I didn't think there was any way JT could know that Skylark was not with me any longer. But I was pretty sure he had spent the past few days obsessing about what she and I might be doing. I thought it might be bothering him, but I never expected it to drive him mad. So while I waited for the rest of the Master's family and guests to arrive, I called up JT in Seoul. He wasted no time ripping into me. The conversation was long and difficult, but there are two things he said that I will never forget.

First he told me he had given Skylark his heart. He kept saying that phrase: "I gave her my heart." And he blamed me for stealing her from him. That's odd for three reasons: she wasn't interested in him, I wasn't interested in her in that way, and he had only known her for about 6 weeks when he "gave her his heart." So sad.

The second thing he said that I will never forget: he said "maybe we never were friends." Maybe we never were friends? We knew each other 9 years. We roomed at college for 2 years, and spent one summer selling Kirby vacuums together. We road tripped to San Diego and Tijuana together. I went to his first wedding (in Vegas ~1992 where I won $3275 playing poker well before the poker boom). Not friends? Never were friends? Over a girl he hardly knew? Hmmmph.

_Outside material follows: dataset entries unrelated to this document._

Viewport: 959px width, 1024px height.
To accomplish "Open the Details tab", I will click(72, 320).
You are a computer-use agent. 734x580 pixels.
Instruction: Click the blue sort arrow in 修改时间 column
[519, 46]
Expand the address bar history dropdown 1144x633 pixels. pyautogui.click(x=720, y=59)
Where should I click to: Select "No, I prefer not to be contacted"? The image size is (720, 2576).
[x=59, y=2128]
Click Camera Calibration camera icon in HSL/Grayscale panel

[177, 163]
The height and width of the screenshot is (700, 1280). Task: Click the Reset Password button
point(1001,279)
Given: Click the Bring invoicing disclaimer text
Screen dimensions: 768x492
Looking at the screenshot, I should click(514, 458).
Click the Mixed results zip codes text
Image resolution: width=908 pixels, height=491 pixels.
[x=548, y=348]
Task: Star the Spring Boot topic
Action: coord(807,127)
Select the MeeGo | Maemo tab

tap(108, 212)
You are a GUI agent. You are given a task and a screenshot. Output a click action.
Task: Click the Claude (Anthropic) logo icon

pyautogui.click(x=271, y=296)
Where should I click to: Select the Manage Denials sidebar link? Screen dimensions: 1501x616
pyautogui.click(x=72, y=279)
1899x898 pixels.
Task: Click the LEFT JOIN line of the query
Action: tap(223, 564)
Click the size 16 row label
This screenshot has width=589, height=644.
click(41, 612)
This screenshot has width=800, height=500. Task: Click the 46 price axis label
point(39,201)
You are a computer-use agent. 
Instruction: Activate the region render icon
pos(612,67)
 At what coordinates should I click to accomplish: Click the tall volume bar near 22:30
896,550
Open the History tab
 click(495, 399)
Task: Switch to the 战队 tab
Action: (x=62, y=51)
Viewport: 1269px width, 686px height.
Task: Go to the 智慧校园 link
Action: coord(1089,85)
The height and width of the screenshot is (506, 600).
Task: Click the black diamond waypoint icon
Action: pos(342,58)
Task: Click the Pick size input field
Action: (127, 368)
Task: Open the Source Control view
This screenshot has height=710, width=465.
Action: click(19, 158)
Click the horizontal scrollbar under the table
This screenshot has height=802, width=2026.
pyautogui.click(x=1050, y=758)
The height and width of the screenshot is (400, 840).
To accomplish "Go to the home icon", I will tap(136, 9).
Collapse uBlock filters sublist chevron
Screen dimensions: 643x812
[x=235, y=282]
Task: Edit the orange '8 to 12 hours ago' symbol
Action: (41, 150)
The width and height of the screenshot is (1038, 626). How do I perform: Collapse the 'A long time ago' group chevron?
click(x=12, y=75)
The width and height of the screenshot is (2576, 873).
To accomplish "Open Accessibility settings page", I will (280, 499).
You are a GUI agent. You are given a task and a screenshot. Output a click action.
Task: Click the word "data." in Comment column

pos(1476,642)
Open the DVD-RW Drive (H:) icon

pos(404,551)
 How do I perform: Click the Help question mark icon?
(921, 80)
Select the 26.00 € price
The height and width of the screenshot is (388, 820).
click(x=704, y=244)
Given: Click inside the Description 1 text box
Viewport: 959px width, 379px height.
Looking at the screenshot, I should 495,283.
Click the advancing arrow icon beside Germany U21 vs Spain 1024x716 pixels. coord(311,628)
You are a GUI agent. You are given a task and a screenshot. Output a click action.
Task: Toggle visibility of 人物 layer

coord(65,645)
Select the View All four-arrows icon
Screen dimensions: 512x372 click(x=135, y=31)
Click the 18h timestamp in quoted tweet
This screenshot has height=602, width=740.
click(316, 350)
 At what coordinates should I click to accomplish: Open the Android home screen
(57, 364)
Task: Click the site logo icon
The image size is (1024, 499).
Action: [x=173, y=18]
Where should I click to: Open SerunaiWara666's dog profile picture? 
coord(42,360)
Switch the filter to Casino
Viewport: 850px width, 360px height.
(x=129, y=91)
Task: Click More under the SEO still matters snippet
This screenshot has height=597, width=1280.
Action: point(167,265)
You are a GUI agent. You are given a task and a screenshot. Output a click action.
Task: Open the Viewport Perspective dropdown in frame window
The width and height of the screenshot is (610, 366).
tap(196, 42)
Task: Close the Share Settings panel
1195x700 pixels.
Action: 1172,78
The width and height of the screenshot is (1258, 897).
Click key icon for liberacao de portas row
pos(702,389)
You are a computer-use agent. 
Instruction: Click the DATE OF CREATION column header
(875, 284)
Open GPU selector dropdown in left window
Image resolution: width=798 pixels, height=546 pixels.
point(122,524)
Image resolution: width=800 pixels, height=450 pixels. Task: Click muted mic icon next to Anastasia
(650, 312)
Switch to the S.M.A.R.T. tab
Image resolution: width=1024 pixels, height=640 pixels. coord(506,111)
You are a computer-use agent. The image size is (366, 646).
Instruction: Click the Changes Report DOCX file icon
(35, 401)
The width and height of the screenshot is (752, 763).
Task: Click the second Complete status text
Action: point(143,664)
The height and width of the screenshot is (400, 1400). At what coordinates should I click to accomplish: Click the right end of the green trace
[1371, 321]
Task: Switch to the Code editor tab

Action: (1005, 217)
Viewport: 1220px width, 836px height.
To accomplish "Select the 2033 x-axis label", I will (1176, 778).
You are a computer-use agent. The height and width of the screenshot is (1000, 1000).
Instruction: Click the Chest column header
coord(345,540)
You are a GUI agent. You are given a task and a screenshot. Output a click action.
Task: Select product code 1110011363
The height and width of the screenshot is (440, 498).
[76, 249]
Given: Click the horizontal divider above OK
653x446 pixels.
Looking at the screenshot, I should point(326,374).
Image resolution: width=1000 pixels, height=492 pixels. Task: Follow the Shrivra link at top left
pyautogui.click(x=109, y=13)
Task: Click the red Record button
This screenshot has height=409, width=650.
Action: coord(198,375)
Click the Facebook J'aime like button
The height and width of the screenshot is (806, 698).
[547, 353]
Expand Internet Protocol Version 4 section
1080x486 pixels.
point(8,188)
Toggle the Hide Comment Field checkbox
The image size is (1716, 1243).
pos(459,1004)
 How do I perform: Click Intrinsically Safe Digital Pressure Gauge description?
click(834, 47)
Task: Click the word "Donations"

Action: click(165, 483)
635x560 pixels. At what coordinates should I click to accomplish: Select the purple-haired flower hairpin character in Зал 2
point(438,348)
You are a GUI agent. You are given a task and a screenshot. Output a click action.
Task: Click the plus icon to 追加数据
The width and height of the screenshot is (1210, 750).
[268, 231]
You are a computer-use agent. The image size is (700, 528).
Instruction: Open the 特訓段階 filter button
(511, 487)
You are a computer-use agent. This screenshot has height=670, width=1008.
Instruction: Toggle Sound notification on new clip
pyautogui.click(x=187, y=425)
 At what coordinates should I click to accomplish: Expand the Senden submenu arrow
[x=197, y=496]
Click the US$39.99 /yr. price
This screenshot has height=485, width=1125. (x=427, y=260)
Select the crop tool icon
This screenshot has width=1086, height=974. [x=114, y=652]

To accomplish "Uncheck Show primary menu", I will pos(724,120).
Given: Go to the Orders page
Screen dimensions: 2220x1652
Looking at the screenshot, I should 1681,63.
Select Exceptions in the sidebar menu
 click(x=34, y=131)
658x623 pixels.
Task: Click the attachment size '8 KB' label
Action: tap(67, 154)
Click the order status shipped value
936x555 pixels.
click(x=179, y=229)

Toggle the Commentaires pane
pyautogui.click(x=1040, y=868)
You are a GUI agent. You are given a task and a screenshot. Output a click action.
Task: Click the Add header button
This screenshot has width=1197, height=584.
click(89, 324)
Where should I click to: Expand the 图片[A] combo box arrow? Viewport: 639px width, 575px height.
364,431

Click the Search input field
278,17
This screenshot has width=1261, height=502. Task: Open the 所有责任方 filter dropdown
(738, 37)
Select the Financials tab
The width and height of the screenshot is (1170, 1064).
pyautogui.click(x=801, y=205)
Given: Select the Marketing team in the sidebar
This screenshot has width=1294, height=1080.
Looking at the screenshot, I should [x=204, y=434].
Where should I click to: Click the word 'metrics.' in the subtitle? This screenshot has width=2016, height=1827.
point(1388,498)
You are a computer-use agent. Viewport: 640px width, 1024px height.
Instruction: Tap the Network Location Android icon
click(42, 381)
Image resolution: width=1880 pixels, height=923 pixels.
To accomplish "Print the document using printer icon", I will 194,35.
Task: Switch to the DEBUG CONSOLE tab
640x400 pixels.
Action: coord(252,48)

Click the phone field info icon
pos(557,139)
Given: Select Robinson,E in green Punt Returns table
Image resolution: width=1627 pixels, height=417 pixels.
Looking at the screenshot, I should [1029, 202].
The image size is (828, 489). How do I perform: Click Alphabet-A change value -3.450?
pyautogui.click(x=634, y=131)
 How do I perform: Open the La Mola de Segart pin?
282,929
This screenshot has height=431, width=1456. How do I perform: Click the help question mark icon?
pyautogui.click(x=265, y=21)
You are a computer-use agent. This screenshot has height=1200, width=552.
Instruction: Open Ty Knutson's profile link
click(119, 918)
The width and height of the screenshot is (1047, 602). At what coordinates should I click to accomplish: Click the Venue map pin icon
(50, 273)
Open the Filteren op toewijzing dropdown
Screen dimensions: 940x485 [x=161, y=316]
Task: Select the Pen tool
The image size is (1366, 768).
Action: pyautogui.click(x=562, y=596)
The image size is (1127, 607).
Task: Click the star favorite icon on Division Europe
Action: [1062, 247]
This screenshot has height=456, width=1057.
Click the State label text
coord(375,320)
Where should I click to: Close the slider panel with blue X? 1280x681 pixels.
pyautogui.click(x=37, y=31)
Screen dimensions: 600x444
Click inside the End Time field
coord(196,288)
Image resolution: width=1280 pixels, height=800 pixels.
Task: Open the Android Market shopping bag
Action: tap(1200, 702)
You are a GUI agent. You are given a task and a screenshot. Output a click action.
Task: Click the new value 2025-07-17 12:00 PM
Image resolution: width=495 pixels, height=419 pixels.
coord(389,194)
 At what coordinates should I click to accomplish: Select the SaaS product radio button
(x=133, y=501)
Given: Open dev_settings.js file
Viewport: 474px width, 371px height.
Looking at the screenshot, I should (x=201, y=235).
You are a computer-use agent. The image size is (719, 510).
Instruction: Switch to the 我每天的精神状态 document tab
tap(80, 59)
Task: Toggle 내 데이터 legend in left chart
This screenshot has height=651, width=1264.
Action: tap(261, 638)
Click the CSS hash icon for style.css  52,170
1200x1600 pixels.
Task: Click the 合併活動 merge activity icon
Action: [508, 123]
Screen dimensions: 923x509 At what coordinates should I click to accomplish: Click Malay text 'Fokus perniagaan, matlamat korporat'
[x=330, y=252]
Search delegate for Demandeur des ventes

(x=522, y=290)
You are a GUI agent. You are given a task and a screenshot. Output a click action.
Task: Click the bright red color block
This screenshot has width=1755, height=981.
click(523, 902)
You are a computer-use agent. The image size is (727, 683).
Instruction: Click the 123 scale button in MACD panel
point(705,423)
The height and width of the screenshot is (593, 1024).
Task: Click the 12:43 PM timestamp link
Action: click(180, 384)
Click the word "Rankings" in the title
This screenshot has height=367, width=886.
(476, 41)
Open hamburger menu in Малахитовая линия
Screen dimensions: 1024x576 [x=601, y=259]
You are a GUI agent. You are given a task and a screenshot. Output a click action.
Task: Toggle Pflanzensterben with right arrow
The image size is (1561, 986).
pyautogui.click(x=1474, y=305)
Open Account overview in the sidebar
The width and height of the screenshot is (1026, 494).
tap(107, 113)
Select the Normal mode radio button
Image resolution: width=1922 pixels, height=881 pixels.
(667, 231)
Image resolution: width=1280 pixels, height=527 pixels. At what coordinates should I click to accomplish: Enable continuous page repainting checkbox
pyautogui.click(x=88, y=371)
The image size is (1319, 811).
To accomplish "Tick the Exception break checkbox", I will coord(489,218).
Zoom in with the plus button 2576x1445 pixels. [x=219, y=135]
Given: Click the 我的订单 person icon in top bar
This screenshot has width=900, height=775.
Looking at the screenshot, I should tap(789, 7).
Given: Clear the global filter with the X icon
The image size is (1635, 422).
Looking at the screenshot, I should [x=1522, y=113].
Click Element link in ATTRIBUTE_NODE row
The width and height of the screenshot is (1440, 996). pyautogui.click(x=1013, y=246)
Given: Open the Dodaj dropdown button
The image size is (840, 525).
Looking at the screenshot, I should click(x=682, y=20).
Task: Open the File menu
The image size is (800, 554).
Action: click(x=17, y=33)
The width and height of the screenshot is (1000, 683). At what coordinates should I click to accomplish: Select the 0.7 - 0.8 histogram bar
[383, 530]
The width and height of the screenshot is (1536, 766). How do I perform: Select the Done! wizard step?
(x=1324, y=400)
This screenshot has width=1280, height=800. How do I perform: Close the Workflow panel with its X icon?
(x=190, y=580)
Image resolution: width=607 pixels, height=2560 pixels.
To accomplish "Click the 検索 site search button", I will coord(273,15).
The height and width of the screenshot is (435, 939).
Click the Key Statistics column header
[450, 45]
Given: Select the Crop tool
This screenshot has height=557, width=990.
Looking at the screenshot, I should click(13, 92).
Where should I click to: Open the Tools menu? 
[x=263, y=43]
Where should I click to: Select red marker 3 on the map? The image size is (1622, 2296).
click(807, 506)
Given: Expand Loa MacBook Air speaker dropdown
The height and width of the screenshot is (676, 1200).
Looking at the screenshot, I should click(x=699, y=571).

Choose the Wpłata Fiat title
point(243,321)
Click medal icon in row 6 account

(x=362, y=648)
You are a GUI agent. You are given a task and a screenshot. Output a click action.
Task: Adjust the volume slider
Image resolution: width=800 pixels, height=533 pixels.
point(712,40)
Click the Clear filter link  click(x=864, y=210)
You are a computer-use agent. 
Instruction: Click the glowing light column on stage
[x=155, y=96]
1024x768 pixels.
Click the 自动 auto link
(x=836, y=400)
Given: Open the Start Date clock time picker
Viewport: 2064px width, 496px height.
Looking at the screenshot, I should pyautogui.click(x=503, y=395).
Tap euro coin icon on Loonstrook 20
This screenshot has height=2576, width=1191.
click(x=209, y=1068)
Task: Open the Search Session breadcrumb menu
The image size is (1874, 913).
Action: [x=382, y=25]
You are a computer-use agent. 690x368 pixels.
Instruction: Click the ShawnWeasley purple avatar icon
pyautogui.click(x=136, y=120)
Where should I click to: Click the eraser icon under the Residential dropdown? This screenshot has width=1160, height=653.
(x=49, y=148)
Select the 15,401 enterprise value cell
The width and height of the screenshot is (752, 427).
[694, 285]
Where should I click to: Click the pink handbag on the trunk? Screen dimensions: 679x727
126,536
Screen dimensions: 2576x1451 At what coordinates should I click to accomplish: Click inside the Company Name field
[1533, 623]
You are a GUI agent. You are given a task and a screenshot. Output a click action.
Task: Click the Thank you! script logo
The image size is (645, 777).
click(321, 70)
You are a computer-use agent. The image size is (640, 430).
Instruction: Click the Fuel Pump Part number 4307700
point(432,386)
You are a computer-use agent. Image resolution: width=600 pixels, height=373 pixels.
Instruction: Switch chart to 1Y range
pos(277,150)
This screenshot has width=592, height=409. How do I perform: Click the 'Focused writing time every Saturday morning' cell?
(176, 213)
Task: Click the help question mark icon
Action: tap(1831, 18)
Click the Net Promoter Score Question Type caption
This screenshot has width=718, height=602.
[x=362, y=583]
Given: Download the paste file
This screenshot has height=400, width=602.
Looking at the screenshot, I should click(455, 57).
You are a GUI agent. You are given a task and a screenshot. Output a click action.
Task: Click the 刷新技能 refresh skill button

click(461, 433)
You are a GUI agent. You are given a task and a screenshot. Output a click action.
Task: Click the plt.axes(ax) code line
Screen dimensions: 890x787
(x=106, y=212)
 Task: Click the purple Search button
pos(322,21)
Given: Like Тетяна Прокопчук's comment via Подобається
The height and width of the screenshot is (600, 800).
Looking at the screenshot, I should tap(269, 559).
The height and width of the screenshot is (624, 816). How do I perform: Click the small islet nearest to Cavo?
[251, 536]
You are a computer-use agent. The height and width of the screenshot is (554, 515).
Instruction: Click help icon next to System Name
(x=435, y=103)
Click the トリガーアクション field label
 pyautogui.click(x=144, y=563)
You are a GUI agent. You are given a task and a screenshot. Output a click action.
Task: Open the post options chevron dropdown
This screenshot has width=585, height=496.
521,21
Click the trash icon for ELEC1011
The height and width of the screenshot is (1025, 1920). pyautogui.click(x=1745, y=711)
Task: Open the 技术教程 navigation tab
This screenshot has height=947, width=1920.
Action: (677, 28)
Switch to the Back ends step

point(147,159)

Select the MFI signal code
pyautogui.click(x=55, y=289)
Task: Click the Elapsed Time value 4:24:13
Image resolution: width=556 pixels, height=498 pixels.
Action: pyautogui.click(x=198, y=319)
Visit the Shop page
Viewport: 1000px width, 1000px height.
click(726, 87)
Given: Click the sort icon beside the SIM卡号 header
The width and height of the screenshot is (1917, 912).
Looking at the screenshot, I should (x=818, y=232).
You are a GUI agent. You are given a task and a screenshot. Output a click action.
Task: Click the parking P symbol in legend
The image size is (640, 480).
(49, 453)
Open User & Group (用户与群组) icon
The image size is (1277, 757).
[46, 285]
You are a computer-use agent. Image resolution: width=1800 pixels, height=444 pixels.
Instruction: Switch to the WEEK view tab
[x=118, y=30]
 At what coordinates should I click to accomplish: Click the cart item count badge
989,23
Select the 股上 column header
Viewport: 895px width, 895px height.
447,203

That revelation really threw me. I avoided the party outside for quite some time until the Master came indoors and found me alone with my thoughts. I explained what happened. He told me to come outside and join the party. And so I did.

The party was 50 or so likeminded Korean revelers, lots of Soju, and several open fires with meat grilling all around the backyard. Despite my melancholy, the party was unsurpassed. Kind of old school, a tad third world, primal, and me as out of place as can be. Yummy meat everywhere. Models. Good times. And soon enough the singing started. The Master and several of the partiers knew I had some Korean songs in me at the ready and they pressed me into service. I resisted for a moment, then gave in. However, instead of falling back on JuJu Club, I busted out a heartfelt song in English by a band that JT and I both loved and had seen in concert together more than once. It was a kind of final tribute to a friendship that never was:

Talking fast couldn't tell me something
I would shed my skin for you
Talking fast on the edge of nothing
I would break my back for you
Don't know why, don't know why
Things vaporize and rise to the sky

I continued singing, feeling it, bringing it like I do, until I finished. At that point I realized my eyes had been closed for the whole song. I opened them to see a bunch of Koreans staring at me like I was from outer space. Awkward silence. And then came the pressure to break off some K-pop.

And so I did.

April 14-15, 1997

Pusan --> Cheju, South Korea
With my ticket in my hot little hand, I filed my backpack in a pay locker and headed to Nampo-dong to kill the last couple hours before ferrying to Cheju. That place had changed a lot, but still had the great energy that I originally fell in love with. Sadly, there was a triple-decker McDonalds where my favorite record store once stood. I went ahead and ate a Big Mac since I knew it would be rice 3 times a day once I got to the Master's house.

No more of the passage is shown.